Seller's Discretionary Earnings or "SDE" is the most influential factor in the value of your business.
If you know how it's calculated, then you can track the value of your business, and focus on growing it before you sell.
Today, we'll explain what SDE is, how it's calculated, and show an example of how we adjust financials to calculate SDE.
Let's jump in!
What is Seller’s Discretionary Earnings?
Seller’s Discretionary Earnings represent the entire financial benefit a business will provide one full-time owner-operator.
For Buyers: this is the total pool of money a business is producing annually to pay your personal expenses.
For Sellers: SDE is tied directly to the value of your business. Valuation techniques use SDE and a multiplier that is calculated based on a number of factors (industry, size, comparable sales, etc.)
Why is Seller’s Discretionary Earnings Important?
As a business owner, your SDE is tied directly to the value of your business.
Once you have the power to calculate it, you can chart your progress and set goals for selling your business.
How is Seller’s Discretionary Earnings Calculated?
The basis of seller's discretionary earnings is net profit. But your net profit doesn't reflect the true benefit your business provides.
To construct a more realistic picture of your business’s earning potential, we must “add back” certain expenses.
Add Back: An expense that is considered discretionary for the owner or that the buyer would not be responsible for after purchasing the business. Any expenses you remove increases your net profit, so think of an "add back" in the sense that you're adding money back to the bottom line.
Standard vs. Situational Add Backs
There are both standard and situational adjustments that must be made to your financial statements.
We will start with a list of the standard add backs and then move on to a list of common situational add backs. Then, we’ll show an example to demonstrate these concepts in action.
Standard Add Backs
One Owner’s Salary – Officer's salary (also known as Guaranteed Payments) is added back to the net profit to show what one full-time owner-operator can receive from the business. If there are multiple owners who participate in daily operations, add back both salaries and expense whatever it would cost to hire an employee to replace one owner’s responsibilities.
Depreciation – When the business is sold, the buyer is going to purchase the equipment, and start their own depreciation schedule. Therefore, this expense needs to be added into the business’s earning potential.
Amortization – Similar concept as depreciation, except for intangible goods.
Payroll Taxes – Since we’re adding back the owner’s salary, we also need to add back the company's share of the owner's payroll tax.
Interest – Interest is added back per IBBA guidelines.
Common Situational Add Backs
The items below are common discretionary spending items we’ve seen on income statements and tax returns.

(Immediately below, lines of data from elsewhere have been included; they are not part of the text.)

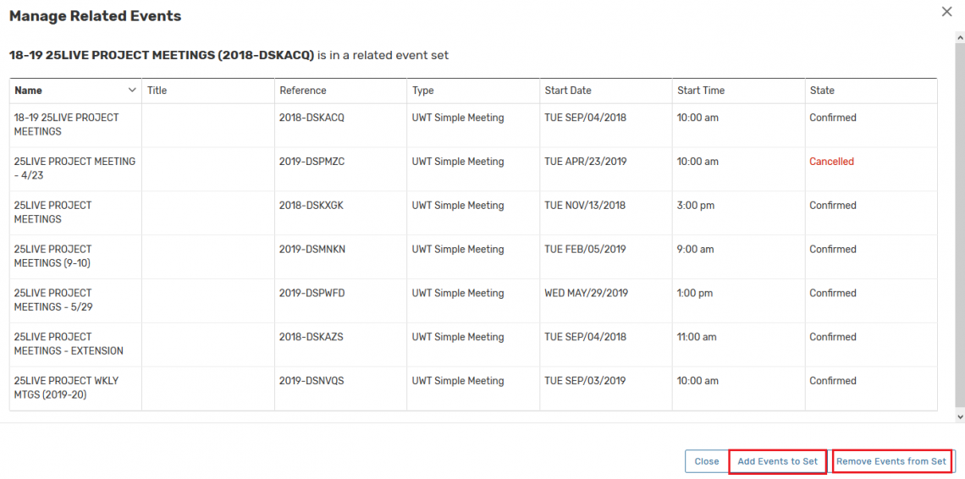Select the 25LIVE PROJECT WKLY MTGS (2019-20) event
Image resolution: width=965 pixels, height=479 pixels.
pyautogui.click(x=66, y=388)
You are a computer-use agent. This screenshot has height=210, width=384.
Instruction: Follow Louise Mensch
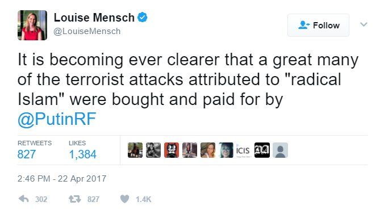coord(318,25)
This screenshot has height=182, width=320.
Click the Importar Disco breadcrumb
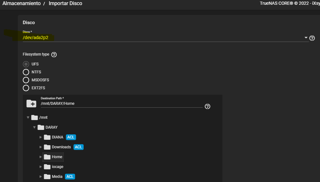[x=65, y=3]
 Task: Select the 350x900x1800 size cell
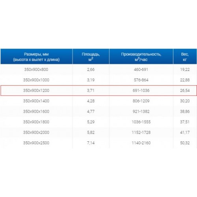point(36,122)
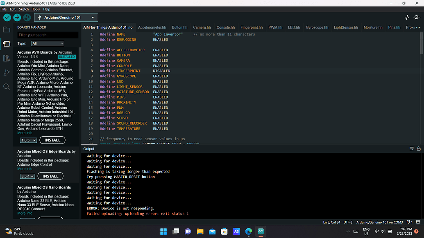This screenshot has height=238, width=424.
Task: Open the Sketch menu
Action: [x=23, y=9]
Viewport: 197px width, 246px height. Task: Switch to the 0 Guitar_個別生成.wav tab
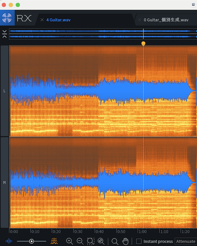166,20
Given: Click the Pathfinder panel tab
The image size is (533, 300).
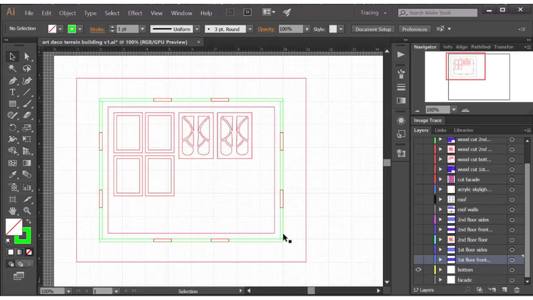Looking at the screenshot, I should tap(481, 46).
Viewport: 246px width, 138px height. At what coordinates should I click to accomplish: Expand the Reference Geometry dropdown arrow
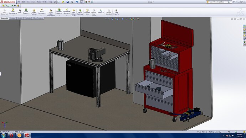[67, 16]
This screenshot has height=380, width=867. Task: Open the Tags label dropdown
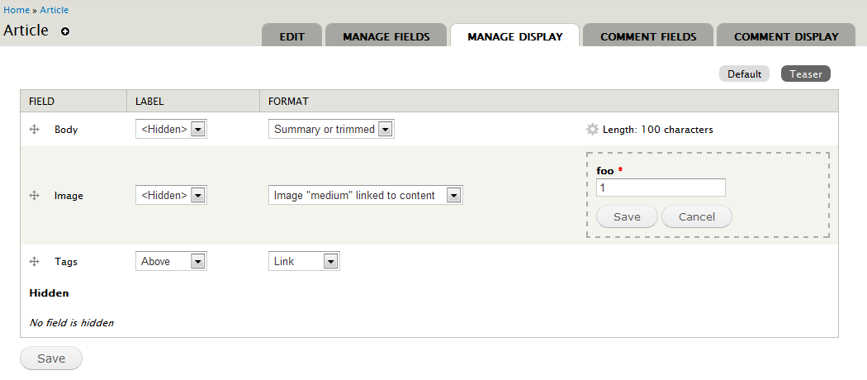tap(171, 262)
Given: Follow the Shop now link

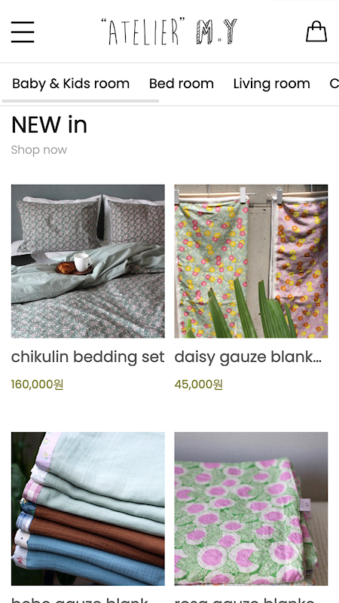Looking at the screenshot, I should coord(39,149).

Please remember that every business is going to have a unique set of add backs and many will be different from what we’re listing below.
Health Insurance – If you’re running your personal health insurance through the business, add that back as part of a future owner’s potential benefit.
Phone Bill – If you’re running a personal phone through the company, you’ll add that back into your net profit.
Charitable Contributions – As long as these charitable contributions are not considered necessary to the production of revenue, they can be added back.
Fuel – If a company vehicle is also being used as a personal vehicle, you can add back some of the estimated yearly fuel cost.
One Time Expenses – Uncommon expenses such as damage to your facility due to a storm, or an employee damaging an expensive piece of equipment are added back. The key here is that the expenses are uncommon or non-recurring.
Now that you have a base level understanding of common add-backs, let's jump into an example.
SDE Calculation Example: ABC Lawn
Take a look at the example income statement below. This will serve as an example to help you understand the concepts described above.
ABC Lawn has decided to get a valuation on their business. The company has one owner, who takes a salary of $120,000 per year and works full-time in the business (A). This year, the owner had to replace $10,000 worth of equipment when a waterline broke and flooded his warehouse (D). He is currently running his family’s $1800/yr. cell phone plan through the company, as well as around $5,000 in personal fuel charges (F & G).
A – Officer’s Salary is added back to ABC Lawn's net profit
B – Company's share of owner's payroll taxes are added back
C – Charitable contributions are not critical to operation of the business
D – non-recurring expense of equipment damage is added back into net profit
E – Buyer will have their own depreciation schedule
F – Personal telephone bill added back
G – Personal fuel expense added back
H – Buyer won’t be paying same interest
As you can see, we’ve added back many of the standard add backs and some of the situational add backs.
Study the example above and use it to help you calculate your own Seller’s Discretionary Earnings.
If you’re having trouble identifying add backs relevant for your business or you’re confused on any step in the process, please feel free to reach out. We’d be more than happy to help.
A Word on EBITDA
For larger businesses, earnings before interest, taxes, depreciation, and amortization (more commonly known as EBITDA) is used more frequently.
EBITDA is essentially the same number as SDE, except a salary for an operations manager must be included in the expenses.
To calculate your EBITDA, simply follow the steps above, and then add back what it would cost to employ someone who takes over your daily responsibilities (if you're the owner-operator). Usually this falls in the range of $75,000 - $100,0000/yr.